Many literary fiction writers start their careers with short story collections. In recent years, short stories have become hard to sell, and so publishers and writers have come up with a new way of categorizing short story collections to make them seem more like novels (novels are much more popular among book buyers.)

Why Linked Stories?

Two forces combined lead to this story cycle phenomenon. One is that it is easier for writers to get their first book published if the chapters of the book can be published separately in literary magazines. Publishing three or four chapters leads to recognition from literary agents looking for their next literary fiction client.

In order for writers to sell the chapters separately, each one needs to stand alone. In this respect, it seems like a reasonable plan to publish a few stories and then come out with a collection.

Book Publishers

Book publishers develop an interest in a writer if they see that she had had several short stories published, but they have a very hard time marketing short story collections, so they would prefer the author to present them with a novel.

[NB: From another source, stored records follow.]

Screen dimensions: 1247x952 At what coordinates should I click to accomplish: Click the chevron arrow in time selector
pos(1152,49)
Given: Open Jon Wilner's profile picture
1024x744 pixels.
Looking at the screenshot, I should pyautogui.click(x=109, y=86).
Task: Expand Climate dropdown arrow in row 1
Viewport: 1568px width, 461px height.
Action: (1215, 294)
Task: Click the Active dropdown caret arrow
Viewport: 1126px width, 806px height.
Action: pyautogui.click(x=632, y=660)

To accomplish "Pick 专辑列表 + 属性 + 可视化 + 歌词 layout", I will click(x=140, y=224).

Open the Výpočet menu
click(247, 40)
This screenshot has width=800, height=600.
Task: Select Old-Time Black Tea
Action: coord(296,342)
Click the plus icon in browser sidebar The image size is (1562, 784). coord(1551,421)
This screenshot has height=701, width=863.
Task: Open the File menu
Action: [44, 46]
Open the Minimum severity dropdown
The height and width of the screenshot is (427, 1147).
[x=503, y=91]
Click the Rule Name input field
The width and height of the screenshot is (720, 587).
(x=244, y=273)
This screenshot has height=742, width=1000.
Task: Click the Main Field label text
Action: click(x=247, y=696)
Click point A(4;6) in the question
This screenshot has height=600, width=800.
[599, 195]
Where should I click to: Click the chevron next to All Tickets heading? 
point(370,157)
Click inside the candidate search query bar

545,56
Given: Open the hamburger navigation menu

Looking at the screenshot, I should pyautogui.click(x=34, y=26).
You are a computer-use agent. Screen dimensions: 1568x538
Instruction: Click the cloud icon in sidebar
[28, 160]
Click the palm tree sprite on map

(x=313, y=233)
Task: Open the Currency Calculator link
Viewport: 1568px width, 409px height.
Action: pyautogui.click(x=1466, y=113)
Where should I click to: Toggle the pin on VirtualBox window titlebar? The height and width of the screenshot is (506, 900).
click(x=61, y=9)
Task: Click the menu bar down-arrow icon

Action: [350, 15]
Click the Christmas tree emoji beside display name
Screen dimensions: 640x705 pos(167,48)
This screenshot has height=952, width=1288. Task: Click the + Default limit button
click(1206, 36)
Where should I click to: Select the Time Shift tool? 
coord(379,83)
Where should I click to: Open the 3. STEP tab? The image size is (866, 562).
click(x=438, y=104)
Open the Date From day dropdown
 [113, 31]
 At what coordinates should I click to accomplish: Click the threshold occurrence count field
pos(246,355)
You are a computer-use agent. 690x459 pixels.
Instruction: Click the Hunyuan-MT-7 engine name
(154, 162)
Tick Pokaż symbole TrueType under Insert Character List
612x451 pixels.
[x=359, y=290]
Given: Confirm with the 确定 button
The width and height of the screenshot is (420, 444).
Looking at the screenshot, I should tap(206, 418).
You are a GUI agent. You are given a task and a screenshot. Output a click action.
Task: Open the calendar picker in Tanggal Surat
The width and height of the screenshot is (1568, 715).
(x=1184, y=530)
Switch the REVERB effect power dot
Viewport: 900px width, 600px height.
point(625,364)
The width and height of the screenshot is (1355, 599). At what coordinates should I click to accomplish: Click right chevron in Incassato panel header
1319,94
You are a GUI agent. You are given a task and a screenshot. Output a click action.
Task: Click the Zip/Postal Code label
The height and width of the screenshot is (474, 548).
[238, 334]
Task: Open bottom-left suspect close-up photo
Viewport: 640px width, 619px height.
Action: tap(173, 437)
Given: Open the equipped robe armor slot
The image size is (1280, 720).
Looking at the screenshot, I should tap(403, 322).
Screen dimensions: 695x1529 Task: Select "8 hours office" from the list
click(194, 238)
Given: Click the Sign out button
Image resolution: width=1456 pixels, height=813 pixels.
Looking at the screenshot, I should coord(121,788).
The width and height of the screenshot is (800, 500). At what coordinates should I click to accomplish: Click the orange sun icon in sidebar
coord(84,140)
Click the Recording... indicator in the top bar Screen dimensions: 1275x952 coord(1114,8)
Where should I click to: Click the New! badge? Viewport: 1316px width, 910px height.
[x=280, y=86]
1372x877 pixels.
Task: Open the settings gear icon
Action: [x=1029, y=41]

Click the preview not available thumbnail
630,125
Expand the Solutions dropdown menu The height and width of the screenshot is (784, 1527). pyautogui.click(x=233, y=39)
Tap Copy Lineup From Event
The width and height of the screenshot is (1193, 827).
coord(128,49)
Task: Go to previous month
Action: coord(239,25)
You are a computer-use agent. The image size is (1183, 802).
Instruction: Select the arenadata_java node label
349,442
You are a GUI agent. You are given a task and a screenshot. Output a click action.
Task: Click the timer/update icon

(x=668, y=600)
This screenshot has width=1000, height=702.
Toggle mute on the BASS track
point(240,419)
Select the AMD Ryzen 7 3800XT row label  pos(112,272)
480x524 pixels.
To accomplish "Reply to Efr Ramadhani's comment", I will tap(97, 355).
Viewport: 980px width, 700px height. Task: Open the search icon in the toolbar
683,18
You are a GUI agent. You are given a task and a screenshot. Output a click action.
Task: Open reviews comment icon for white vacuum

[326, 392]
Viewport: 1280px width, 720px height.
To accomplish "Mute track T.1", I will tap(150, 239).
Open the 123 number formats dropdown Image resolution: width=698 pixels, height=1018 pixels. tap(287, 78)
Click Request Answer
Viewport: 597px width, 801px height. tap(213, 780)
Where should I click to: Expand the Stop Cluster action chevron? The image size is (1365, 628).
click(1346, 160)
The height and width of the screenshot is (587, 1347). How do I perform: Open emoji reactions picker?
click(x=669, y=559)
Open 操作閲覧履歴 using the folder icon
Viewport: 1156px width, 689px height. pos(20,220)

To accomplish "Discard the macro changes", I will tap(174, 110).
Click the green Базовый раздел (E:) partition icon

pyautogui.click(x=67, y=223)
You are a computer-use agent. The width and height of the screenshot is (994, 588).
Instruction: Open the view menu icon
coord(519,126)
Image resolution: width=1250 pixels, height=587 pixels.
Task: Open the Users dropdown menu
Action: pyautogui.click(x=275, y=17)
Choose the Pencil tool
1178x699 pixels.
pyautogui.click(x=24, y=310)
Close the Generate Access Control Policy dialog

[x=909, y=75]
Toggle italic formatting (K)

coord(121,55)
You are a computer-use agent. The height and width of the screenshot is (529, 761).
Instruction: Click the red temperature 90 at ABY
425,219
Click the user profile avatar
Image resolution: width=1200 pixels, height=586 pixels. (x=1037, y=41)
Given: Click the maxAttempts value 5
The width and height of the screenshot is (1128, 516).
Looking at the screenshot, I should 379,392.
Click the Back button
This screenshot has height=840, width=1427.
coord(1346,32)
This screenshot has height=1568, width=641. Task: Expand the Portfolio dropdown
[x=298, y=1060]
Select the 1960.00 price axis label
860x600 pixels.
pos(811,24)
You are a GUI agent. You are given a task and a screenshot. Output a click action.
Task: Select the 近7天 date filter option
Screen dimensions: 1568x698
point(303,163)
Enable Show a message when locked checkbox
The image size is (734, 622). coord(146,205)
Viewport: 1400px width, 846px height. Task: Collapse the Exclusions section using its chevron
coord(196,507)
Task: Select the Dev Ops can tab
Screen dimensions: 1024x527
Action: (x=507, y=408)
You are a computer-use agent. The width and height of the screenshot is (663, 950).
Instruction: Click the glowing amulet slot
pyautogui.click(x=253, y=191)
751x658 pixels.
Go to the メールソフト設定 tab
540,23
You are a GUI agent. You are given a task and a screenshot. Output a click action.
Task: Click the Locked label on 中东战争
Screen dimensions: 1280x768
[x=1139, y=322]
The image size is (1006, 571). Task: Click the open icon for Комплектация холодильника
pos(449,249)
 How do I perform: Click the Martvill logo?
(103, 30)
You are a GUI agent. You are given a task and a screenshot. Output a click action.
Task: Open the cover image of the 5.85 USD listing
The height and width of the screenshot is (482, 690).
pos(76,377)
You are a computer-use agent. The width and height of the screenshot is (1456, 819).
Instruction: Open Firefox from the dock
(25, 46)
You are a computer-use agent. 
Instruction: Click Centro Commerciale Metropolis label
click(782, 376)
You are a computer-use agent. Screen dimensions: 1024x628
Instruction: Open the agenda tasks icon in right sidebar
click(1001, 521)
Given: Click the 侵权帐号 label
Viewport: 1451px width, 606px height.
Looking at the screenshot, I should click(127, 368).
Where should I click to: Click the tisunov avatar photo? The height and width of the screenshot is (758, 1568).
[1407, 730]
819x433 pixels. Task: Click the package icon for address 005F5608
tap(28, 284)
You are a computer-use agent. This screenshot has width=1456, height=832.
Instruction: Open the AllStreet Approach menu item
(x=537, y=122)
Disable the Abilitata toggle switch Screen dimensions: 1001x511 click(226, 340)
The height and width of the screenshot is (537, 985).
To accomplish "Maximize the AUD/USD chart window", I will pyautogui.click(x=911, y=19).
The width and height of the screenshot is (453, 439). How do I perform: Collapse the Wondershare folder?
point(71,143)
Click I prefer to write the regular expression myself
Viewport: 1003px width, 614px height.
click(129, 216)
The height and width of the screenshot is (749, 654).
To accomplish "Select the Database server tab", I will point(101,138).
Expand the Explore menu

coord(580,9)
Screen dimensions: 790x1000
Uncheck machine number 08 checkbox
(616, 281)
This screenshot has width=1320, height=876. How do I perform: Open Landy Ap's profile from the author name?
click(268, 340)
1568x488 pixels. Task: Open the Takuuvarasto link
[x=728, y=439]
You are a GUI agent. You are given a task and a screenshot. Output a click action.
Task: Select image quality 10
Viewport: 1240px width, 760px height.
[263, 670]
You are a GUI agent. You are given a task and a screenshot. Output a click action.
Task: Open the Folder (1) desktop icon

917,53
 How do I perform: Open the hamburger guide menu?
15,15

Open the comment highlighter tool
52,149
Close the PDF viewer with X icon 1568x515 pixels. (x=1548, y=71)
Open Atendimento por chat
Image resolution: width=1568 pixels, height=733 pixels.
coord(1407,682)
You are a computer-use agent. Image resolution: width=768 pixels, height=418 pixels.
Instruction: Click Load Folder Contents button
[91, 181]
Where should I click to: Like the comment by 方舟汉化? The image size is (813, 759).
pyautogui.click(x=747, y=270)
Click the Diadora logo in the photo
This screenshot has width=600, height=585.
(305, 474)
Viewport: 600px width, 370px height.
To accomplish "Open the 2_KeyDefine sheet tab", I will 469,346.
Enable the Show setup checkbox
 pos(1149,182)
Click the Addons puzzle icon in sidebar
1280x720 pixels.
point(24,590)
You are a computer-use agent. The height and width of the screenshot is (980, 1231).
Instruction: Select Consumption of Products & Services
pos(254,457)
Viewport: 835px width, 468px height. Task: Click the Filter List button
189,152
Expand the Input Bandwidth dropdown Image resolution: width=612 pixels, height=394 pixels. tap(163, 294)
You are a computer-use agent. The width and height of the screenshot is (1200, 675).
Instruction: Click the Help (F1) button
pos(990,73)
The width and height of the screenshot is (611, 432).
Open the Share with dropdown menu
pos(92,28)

Put these two facts together: Writers need to sell individual stories in order to get notices, and publishers need novels to sell, and the linked story phenomenon is born.

Dissonant Forms

The trouble with blurring the distinction between story collections and novels is that the two forms are actually quite different, and readers picking them up have different expectations for each form.

Short stories are tightly written. They have a beginning, a middle, and an end. At the end, the curtain closes, and the story is over. In a novel chapter, there is more mental space. Each chapter moves the plot forward, but not everything introduced needs to be explained or concluded.

Forms of Fiction

There is a true hybrid form of literary fiction that combines elements of short stories and novel chapters and creates something that is bigger than a group of short stories but more delicate and interwoven that a novel.

When writers do this well, their collections do more, mean more to readers, work in multiple ways to achieve multiple means—more than if they had simply written a novel or a story collection.

John Updike’s Too Far to Go is an example of a novel-in-stories that does not mislead the reader. In this book, each chapter follows the Maple family through many years of a marriage, and although each chapter stands alone, the book read straight through adds up to a whole story.